## WRITTEN EXERCISE
Put the rows, from the start through the line that has "[x=469, y=510]", into a two-column CSV with the headers input and output, one CSV line per row. Place each row's text and its answer in separate quoted fields, and replace any line breaks with spaces.

## DATASET RECORDS
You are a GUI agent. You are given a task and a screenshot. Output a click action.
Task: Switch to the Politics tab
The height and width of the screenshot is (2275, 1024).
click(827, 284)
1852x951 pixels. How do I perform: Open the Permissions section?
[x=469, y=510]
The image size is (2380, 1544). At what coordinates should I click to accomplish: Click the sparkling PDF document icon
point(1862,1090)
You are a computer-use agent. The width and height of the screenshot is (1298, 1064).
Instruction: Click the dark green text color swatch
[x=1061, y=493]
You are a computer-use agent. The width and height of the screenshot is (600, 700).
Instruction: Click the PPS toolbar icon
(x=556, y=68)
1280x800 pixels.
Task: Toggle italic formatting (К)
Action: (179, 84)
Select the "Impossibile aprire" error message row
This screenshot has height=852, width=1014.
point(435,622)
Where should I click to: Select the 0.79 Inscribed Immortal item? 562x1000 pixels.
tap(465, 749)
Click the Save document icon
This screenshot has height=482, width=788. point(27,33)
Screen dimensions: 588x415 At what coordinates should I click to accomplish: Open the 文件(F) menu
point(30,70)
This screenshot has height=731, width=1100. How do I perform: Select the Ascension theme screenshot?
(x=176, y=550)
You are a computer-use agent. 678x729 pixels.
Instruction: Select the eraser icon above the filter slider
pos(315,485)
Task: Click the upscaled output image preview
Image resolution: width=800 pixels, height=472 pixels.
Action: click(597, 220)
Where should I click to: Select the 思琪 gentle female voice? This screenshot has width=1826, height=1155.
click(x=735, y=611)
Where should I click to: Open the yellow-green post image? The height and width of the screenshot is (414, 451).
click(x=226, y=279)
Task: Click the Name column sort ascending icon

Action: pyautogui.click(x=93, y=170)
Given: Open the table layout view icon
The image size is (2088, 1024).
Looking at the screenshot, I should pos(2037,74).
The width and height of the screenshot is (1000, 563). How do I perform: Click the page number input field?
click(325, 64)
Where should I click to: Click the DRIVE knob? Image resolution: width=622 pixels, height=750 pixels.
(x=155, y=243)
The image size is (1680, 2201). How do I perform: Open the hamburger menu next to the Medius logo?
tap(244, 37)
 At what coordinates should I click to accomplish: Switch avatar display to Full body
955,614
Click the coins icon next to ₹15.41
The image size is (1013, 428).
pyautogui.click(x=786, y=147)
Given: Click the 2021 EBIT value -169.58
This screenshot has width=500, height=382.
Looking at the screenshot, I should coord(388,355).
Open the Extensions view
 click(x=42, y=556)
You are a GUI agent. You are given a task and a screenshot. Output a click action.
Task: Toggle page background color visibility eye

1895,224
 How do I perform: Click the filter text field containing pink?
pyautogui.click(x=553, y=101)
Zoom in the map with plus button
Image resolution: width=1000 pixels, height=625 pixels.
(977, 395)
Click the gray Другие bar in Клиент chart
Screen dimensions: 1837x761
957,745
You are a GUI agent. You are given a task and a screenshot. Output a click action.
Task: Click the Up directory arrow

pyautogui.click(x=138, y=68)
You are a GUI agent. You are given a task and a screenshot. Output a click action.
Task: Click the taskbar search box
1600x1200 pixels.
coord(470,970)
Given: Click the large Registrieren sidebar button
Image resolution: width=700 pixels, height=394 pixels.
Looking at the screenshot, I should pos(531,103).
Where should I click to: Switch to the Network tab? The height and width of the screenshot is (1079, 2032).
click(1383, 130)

## EXERCISE ANSWER
input,output
"You are a GUI agent. You are given a task and a screenshot. Output a click action. Task: Switch to the Politics tab The height and width of the screenshot is (2275, 1024).","click(827, 284)"
"1852x951 pixels. How do I perform: Open the Permissions section?","[x=469, y=510]"